- [Data supplied]:
>>>

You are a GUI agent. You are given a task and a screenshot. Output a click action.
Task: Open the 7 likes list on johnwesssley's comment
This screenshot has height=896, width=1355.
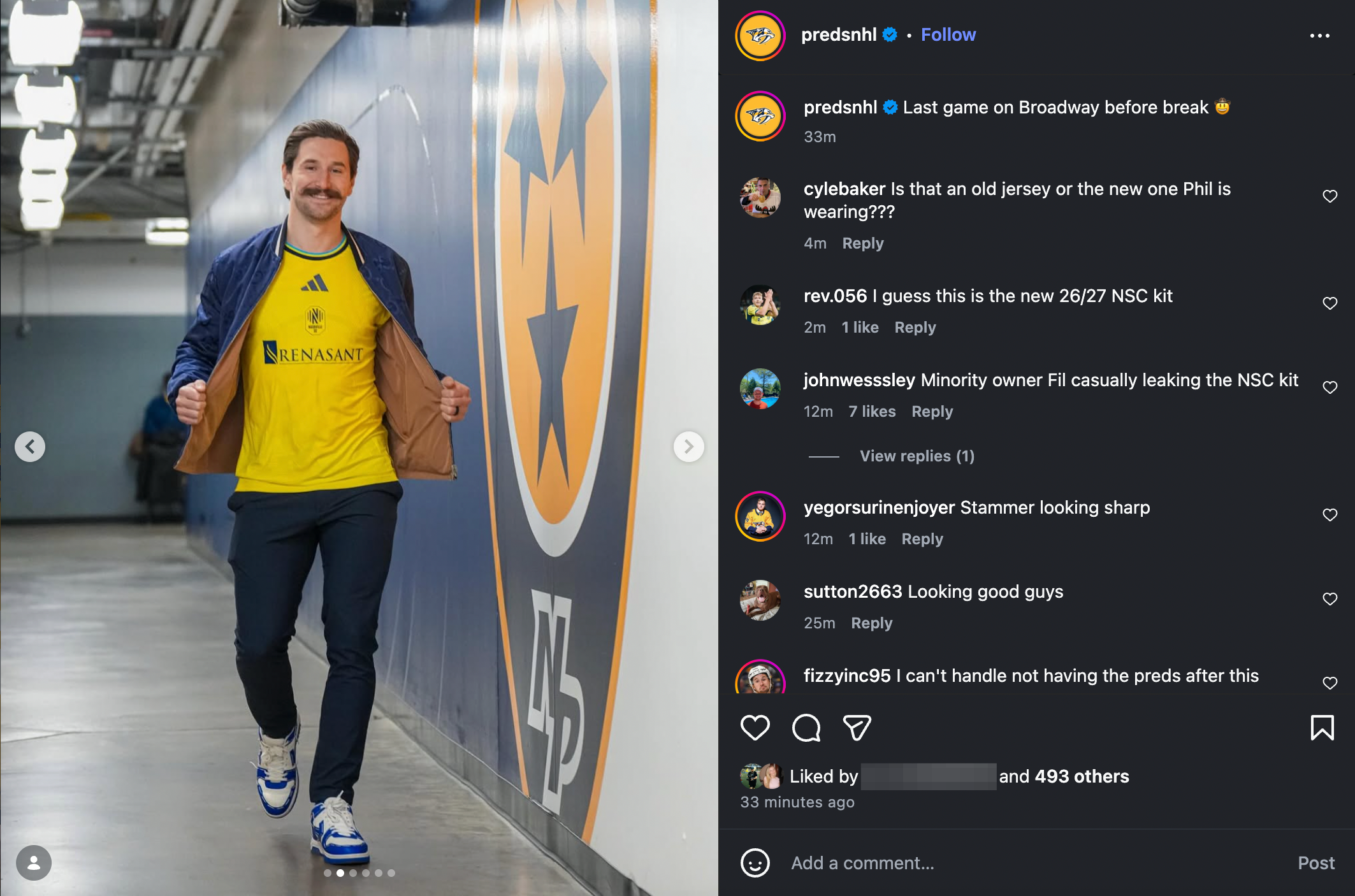tap(872, 412)
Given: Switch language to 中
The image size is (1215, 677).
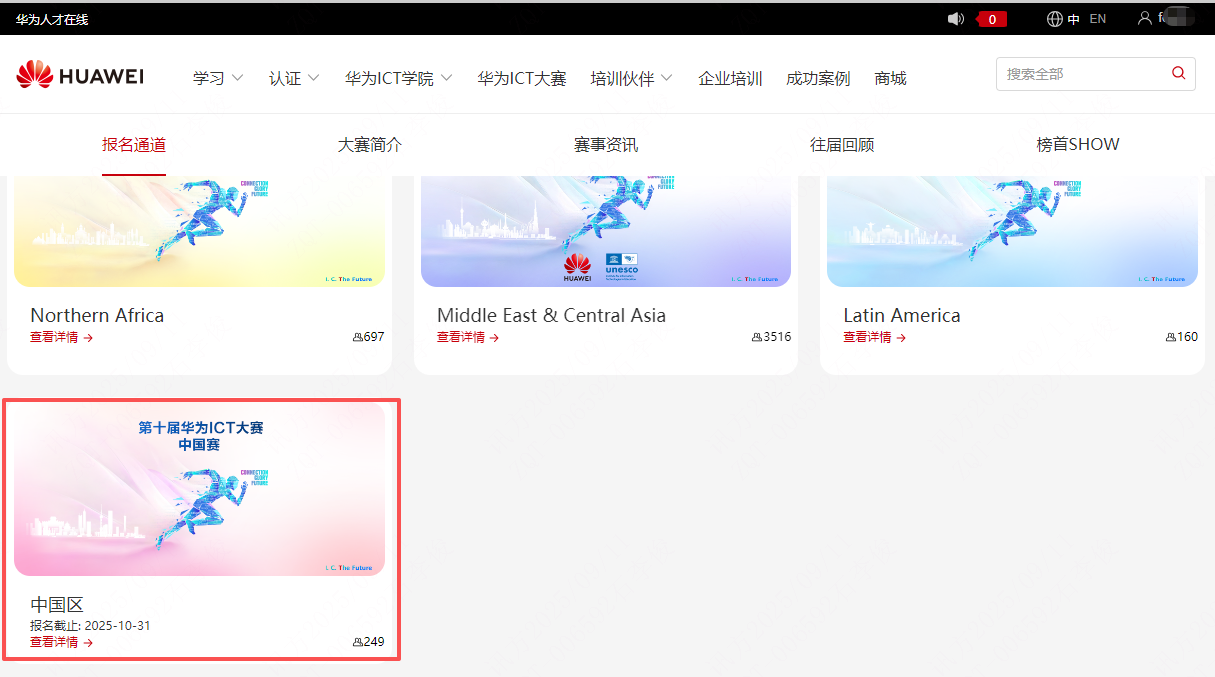Looking at the screenshot, I should 1074,17.
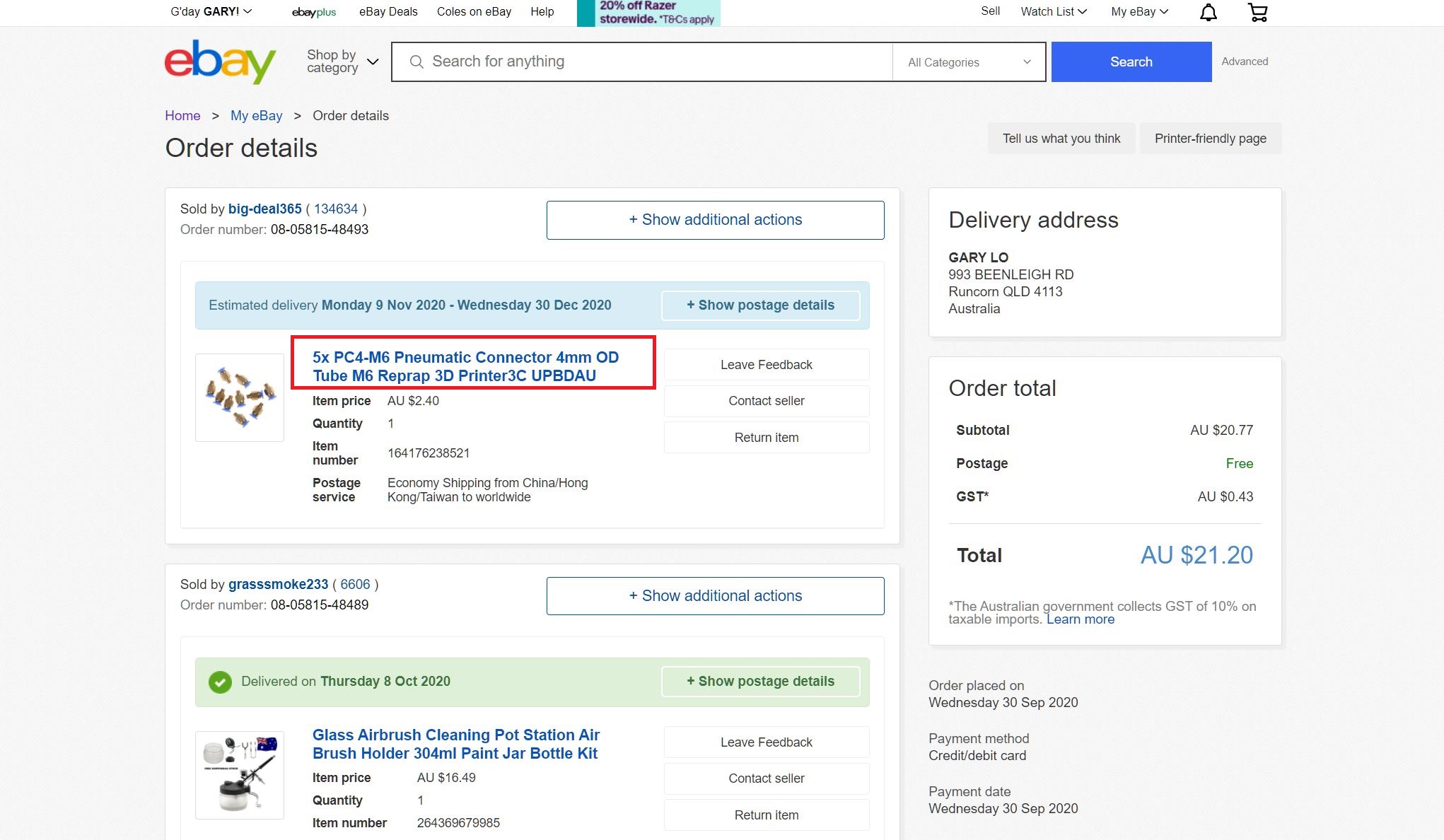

<<<

Provide a precise transcription of the listing, excluding each picture.

You are a GUI agent. You are given a task and a screenshot. Output a click action.
Task: Open the 7 likes list on johnwesssley's comment
This screenshot has height=896, width=1355.
tap(872, 412)
Given: Switch language to 中
The image size is (1215, 677).
Looking at the screenshot, I should 1074,17.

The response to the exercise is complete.